L’Opéra Garnier s’ancre dans notre époque
Après le succès de Body and Soul, l’Opéra Garnier continue de s’ancrer dans notre époque en présentant deux compositions aussi fortes qu’inattendues d’Hofesh Shechter qui signe à la fois chorégraphie et musique.
D’emblée, difficile de ne pas être intimidé par l’énergie dégagée par sept danseurs qui s’avancent vers nous, comme un seul homme. Dans 'Uprising', la puissance est annonciatrice de tensions. Les chocs visuels des danses parfois saccadées font échos à la musique que l’on ressent comme des coups dans la poitrine.
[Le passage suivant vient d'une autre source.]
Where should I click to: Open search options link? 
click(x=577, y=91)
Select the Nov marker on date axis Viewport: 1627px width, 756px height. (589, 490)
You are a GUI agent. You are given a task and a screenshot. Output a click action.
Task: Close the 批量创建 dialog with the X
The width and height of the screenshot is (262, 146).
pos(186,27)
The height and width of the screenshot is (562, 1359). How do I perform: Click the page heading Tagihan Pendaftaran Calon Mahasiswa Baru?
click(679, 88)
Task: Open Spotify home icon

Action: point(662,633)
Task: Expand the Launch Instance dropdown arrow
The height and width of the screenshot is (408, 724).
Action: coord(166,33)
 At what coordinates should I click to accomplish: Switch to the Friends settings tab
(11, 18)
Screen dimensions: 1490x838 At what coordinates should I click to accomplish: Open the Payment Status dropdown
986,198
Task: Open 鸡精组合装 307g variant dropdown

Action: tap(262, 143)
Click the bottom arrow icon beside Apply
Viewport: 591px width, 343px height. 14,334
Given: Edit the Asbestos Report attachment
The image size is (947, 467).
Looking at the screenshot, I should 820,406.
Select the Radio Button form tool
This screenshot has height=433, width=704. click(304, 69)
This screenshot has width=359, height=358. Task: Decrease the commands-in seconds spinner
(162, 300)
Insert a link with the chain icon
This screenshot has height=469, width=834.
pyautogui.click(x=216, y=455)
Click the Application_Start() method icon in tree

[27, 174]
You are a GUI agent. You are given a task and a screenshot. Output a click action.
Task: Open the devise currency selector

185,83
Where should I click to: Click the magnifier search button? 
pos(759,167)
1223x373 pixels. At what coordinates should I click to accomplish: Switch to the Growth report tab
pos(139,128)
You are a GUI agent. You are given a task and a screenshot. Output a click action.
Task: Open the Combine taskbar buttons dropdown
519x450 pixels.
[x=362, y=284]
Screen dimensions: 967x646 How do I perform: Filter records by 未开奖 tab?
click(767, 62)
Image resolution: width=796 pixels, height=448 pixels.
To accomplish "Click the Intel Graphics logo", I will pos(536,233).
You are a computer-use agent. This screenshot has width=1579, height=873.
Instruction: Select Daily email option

Hofesh Shechter, issu de l’école de danse 'brutaliste' Batsheva est allé bien au-delà de ses concepts. Très vite il n'est pas aisé de faire la part entre jeux et vrais combats. Des groupes se défient, se font et se défont. Puis, tout à coup, une forte pluie vient tout apaiser.
Au delà du travail sur la virilité, qu’annonce le programme, ce sont les interactions que recherche Hofesh Shechter et l’étonnante synchronisation des chorégraphies à trois ou quatre figures, montre que les humains peuvent dépasser leurs instincts. Jeux de mains, accolades réconfortantes, provocations et gifles font renaître les envies de violence. La performance de chaque danseur est une prouesse, même si je ne cite que Takeru Coste, extraordinaire dans sa prestation. Nous nous reconnaissons aujourd’hui dans ce message très actuel pourtant conçu dès 2006. Il se termine sur une apothéose où le chaos peut être maîtrisé : une gestuelle hors norme. Danses de rue certes, mais quelles danses…
Le deuxième ballet ‘In your rooms’ est d’une toute autre veine. Le message est axé cette fois, sur l’intériorité de chaque individu pris isolément. La scène s’ouvre sur tous les danseurs, assis cote à cote, torturés, chacun comme fasciné par un écran que lui seul voit. Leurs gestes saccadés témoins d’un malaise intérieur, renforcé par un questionnement en voix off qui s’enraye, et nous interpellent.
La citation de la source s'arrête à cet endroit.